- Title card
- Directed by: Don Young
- Starring: Ken Albert, Jr. Rob Clark Geoff Cowie Paul Gossen Marits Luinenburg Kevin Mustard RoseAnna Schick Randal Shore
- Country of origin: Canada
- Original language: English
- No. of seasons: 1
- No. of episodes: 5

Production
- Executive producer: Jamie Brown
- Producer: Jamie Brown
- Production locations: Winnipeg, Manitoba, Canada
- Running time: 50 mins
- Production company: Frantic Films

Original release
- Network: History Television Public Broadcasting Service
- Release: 6 January – 20 January 2002

Related
- Pioneer Quest: A Year in the Real West; Klondike: The Quest for Gold;

= Quest for the Bay =

Quest for the Bay was a Canadian documentary television series which aired on History Television and the Public Broadcasting Service in 2002. It is the second entry of producer Jamie Brown's "Quest series", which includes Pioneer Quest: A Year in the Real West (2001), Klondike: The Quest for Gold (2003), and Quest for the Sea (2004). Frank and Alana Logie, a couple who had previously participated in Pioneer Quest, made a cameo appearance during the first episode. It was the highest-rated program on History Television in 2002 and received favourable reviews from newspapers—most notably, the Edmonton Journal. RoseAnna Schick, the sole female crew member, wrote a personal account of the journey for Manitoba History later that year.

The five-part series was produced by Winnipeg-based Frantic Films and was filmed during the summer of 2001. It followed an eight-person volunteer team (seven men and one woman) as they attempted to recreate the journey made by fur traders of the Hudson's Bay Company during the 1840s by travelling from Winnipeg to Hudson Bay. The trip covered a distance of 1,200 kilometres (800 miles) and took the team though the heart of the Canadian wilderness. The crew members possessed only equipment used during the period, down to their food and clothing, and included a replica of a 40 ft wooden York Boat.

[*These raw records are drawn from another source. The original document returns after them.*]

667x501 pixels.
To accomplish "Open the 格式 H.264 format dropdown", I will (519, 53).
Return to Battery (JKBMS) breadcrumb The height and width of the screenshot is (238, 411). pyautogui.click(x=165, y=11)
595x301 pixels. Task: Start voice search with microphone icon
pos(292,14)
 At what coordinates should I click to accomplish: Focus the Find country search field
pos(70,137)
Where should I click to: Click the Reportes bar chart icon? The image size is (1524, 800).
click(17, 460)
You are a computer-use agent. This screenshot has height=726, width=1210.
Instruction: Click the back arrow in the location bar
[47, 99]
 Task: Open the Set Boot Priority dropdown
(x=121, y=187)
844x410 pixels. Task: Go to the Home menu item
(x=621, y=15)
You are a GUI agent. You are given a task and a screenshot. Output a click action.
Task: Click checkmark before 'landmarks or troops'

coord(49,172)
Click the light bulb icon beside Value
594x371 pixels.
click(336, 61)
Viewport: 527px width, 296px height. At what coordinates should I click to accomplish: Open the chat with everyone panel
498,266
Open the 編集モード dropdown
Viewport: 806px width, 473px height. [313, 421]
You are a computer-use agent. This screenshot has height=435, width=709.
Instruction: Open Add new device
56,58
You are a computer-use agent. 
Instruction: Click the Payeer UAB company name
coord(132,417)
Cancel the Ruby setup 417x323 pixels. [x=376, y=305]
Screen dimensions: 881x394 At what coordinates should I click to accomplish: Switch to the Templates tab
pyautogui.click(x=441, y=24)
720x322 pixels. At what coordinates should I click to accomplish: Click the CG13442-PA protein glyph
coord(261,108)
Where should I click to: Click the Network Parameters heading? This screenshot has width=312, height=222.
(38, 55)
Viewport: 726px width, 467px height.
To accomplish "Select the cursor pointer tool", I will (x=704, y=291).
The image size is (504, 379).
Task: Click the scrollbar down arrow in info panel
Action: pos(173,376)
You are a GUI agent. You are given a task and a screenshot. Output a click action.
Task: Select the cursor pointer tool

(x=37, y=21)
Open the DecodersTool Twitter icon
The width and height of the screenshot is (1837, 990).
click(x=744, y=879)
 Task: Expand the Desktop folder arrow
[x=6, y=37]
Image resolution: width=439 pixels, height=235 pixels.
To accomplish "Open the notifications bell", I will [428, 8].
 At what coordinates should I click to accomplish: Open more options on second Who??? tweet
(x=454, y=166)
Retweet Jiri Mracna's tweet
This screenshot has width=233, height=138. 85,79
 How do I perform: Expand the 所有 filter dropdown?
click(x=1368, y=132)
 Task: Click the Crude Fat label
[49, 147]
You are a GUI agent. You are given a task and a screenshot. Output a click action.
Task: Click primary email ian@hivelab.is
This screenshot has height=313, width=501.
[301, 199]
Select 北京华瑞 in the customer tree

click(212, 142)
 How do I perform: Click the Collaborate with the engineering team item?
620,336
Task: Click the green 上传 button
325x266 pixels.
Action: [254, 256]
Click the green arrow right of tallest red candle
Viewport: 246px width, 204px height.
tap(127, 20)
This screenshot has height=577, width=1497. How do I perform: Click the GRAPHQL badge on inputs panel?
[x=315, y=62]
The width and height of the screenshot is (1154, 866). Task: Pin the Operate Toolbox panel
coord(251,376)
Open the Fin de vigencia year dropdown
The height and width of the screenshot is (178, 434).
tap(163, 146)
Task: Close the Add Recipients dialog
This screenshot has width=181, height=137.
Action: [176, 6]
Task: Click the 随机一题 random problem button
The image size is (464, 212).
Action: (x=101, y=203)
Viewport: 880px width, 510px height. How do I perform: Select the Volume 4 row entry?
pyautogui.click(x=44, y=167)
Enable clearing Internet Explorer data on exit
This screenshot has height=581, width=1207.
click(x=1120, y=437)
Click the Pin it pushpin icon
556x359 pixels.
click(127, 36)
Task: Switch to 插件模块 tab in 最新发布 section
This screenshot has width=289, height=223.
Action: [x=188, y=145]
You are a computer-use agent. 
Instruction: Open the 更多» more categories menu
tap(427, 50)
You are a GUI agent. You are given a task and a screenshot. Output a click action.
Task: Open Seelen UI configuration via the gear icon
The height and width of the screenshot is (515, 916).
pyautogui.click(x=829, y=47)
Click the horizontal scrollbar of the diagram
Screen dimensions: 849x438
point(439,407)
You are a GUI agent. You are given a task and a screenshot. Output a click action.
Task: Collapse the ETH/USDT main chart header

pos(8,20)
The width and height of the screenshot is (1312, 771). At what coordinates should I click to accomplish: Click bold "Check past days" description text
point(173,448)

The trip took eight to twelve weeks to complete, required the members to row between 12 and 14 hours a day, and forced them to navigate dangerous rapids and portages over 1 mi long as they ferried 4000 lb of cargo and furs down the rivers between Lake Winnipeg and Hudson Bay.

==Crew==
- Ken Albert, Jr. – 25-year-old power grid worker
- Rob Clark – 45-year-old financial advisor
- Geoff Cowie – 36-year-old University of Winnipeg student. Cowie was the great-grandson of an 1860s Yorkman trader.
- Paul Gossen – 29-year-old wilderness guide
- Marits Luinenburg – 42-year-old carpenter and sailor
- Kevin Mustard – 45-year-old history teacher
- RoseAnna Schick – 33-year-old publicist. She is the sole female crew member.
- Randal Shore – 25-year-old university student

==Episodes==

| No. | Title | Original release date |
| 1 | "The Company of Adventurers" | January 6, 2002 |
The crew of explorers is selected, and they begin the first week of their journey, facing the same hardships the original crew would have had to deal with in 1840s Canada.
| 2 | "The Lake" | January 7, 2002 |
The explorers begin the task of rowing the York boat to Hudson Bay under the hot summer sun, finally arriving at the Cree community of Norway House at the top of Lake Winnipeg.
| 3 | "The Great Portage" | January 13, 2002 |
Setting out into the northern wilderness, the adventurers fight their way past the beaver dams and leech-filled sloughs on the Echimamish River. But on finally reaching the 1,600-metre Robinson Portage, the group's spirit is tested by a torrential downpour of rain.
| 4 | "Beyond Hell's Gate" | January 20, 2002 |
The team reaches the magnificent Hayes River, but rapids with razor-sharp rocks damage the boat and a struggle for the leadership breaks out.
| 5 | "To the Edge of a Frozen Sea" | January 20, 2002 |
The team is still 290 kilometres (180 mi) from York Factory, but their boat has been destroyed, the arctic cold is closing in, and their food is running low. They must battle illness and distrust to complete their quest to re-live the epic journey of the Hudson's Bay Company fur traders.